Kopalin, Il’ia Petrovich

 

Born July 20 (Aug. 2), 1900, in the village of Pavlovskaia, now in Istra Raion, Moscow Oblast. Soviet documentary film director. People’s Artist of the USSR (1968). Member of the CPSU since 1940.

Kopalin began his work under the direction of D. Vertov in 1925. He produced Along Lenin’s Path (1929–37) and Lenin (1938, with I. F. Setkina). His film Defeat of the German Armies Near Moscow (1942, with L. V. Varlamov) received wide recognition both within the USSR and abroad. Films dealing with international events made up an important part of his oeuvre, particularly Abyssinia (1936), On the Events in Spain (1936–37), Liberated Czechoslovakia (1946), The Warsaw Meetings (1955), and Melodies of the Festival (1955).

Kopalin’s major works include The Unforgettable Years (1957); The City of Great Fate (1961), dedicated to Moscow; Maiden Voyage to the Stars (1961, with D. A. Bogolepov and G. M. Kosenko), about the pilot and cosmonaut Iu. A. Gagarin; Undying Pages (1965), on the struggle for Soviet power; and the full-length, wide-angle film My Country (1967), on the 50 years of the Soviet state.
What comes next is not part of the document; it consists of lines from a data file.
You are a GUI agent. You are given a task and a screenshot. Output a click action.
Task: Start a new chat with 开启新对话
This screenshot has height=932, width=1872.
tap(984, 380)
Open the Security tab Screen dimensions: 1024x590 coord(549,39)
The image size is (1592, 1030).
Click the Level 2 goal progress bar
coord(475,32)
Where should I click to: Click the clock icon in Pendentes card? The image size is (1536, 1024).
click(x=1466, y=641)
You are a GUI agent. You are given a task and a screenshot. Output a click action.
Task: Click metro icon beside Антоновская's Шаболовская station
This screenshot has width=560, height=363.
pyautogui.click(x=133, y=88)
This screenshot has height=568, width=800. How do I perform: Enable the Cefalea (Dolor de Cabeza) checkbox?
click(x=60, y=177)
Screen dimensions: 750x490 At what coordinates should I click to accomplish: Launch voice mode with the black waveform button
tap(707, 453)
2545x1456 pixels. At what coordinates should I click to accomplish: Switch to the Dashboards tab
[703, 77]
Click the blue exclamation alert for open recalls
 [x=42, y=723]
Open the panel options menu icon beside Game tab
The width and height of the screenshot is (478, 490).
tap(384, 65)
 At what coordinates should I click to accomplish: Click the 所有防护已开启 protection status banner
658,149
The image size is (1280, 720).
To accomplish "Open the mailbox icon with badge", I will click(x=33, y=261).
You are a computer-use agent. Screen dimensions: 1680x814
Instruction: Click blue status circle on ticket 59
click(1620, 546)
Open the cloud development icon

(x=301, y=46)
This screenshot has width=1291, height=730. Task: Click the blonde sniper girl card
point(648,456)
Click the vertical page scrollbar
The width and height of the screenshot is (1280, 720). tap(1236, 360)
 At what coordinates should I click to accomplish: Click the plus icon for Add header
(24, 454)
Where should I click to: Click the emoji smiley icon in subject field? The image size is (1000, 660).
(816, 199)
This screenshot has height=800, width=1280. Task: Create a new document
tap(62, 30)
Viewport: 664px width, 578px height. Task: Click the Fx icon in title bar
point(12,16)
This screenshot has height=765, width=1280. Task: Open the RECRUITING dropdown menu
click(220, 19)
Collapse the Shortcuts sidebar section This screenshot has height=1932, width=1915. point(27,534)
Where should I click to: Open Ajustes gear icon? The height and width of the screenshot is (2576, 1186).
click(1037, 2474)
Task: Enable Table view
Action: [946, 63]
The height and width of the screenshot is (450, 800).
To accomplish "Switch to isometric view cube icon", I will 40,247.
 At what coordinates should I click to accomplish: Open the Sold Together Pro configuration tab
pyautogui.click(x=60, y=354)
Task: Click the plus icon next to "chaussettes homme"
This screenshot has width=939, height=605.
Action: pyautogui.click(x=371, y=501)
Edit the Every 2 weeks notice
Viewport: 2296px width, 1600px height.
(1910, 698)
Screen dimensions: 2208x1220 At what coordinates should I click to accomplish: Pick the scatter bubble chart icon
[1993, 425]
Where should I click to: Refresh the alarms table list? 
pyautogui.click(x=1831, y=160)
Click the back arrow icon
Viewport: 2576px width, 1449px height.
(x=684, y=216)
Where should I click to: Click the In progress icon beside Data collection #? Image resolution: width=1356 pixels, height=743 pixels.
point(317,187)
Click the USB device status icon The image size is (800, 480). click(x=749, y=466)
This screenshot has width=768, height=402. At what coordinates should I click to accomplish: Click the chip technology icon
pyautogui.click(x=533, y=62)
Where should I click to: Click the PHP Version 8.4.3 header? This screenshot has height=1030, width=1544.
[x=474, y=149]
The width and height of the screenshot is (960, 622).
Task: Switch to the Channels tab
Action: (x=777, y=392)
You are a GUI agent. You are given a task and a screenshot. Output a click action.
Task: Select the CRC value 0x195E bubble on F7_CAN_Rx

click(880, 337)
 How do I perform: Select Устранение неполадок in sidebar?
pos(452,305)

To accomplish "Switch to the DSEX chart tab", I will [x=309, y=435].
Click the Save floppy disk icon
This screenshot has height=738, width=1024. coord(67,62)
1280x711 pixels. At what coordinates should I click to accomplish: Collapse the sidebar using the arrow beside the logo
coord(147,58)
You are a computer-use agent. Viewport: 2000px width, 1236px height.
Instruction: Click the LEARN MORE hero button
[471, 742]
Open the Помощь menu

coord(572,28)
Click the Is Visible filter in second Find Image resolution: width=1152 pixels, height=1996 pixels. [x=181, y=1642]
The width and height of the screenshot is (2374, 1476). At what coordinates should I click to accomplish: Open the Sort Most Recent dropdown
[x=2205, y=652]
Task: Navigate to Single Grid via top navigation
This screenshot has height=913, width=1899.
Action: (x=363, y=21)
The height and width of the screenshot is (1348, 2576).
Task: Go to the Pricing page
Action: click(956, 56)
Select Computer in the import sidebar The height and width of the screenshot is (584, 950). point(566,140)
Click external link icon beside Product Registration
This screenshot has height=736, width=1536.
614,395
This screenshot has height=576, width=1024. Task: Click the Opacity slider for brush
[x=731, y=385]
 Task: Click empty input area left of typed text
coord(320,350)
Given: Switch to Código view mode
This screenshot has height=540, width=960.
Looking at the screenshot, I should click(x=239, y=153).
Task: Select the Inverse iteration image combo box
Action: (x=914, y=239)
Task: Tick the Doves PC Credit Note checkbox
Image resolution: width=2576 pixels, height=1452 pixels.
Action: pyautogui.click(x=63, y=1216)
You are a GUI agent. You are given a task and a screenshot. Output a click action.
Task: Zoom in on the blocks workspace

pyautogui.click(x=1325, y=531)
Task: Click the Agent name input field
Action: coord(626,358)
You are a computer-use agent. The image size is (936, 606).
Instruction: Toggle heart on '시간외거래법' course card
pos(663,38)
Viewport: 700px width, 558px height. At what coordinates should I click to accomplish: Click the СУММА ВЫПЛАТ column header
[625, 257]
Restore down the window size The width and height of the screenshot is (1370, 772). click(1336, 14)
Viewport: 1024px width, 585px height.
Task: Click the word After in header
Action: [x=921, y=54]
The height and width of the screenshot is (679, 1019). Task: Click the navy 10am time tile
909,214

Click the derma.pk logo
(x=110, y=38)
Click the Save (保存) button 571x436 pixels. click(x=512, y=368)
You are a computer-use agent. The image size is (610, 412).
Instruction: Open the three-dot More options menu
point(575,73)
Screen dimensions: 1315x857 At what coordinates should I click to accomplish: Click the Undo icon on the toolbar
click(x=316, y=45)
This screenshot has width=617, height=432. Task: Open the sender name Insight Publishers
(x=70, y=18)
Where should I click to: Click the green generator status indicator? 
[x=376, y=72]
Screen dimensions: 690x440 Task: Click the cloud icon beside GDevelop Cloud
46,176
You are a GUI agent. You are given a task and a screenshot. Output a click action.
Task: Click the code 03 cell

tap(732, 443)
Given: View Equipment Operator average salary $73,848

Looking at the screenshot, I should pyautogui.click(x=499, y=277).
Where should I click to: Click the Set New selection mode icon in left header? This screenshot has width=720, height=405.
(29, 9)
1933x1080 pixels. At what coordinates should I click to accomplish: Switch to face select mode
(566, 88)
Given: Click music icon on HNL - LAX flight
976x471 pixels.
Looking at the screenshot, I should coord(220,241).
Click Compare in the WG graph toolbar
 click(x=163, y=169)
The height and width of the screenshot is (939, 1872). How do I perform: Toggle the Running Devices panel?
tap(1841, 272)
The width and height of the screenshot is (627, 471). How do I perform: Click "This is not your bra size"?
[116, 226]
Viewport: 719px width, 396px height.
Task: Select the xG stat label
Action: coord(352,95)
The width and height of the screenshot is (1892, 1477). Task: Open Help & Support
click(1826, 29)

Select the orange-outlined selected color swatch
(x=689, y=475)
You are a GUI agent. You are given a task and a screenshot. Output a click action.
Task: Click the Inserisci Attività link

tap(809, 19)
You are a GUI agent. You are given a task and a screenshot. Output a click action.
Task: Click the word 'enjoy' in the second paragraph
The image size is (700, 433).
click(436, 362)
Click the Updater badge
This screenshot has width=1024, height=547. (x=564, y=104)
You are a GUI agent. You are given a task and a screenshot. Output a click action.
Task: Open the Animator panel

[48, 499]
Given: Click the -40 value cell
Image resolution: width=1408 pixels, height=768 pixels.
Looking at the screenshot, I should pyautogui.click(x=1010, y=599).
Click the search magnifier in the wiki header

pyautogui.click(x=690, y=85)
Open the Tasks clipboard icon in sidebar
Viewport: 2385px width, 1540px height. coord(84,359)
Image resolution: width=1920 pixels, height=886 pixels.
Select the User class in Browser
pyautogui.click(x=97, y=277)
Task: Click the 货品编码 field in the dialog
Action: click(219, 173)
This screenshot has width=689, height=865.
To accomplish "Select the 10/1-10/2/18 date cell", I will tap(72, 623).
In 1950, Kopalin began teaching at the All-Union State Institute of Cinematography (from 1964 as a professor). He received the State Prize of the USSR (1941, 1942, 1946, 1948, 1949, 1951) and was awarded two Orders of Lenin and various medals.

WORKS

Rasskaz o tvorcheskom puti. [Moscow, 1966].

REFERENCE

“Master dokumentaPnogo zhanra.” Iskusstvo kino, 1956, no. 6.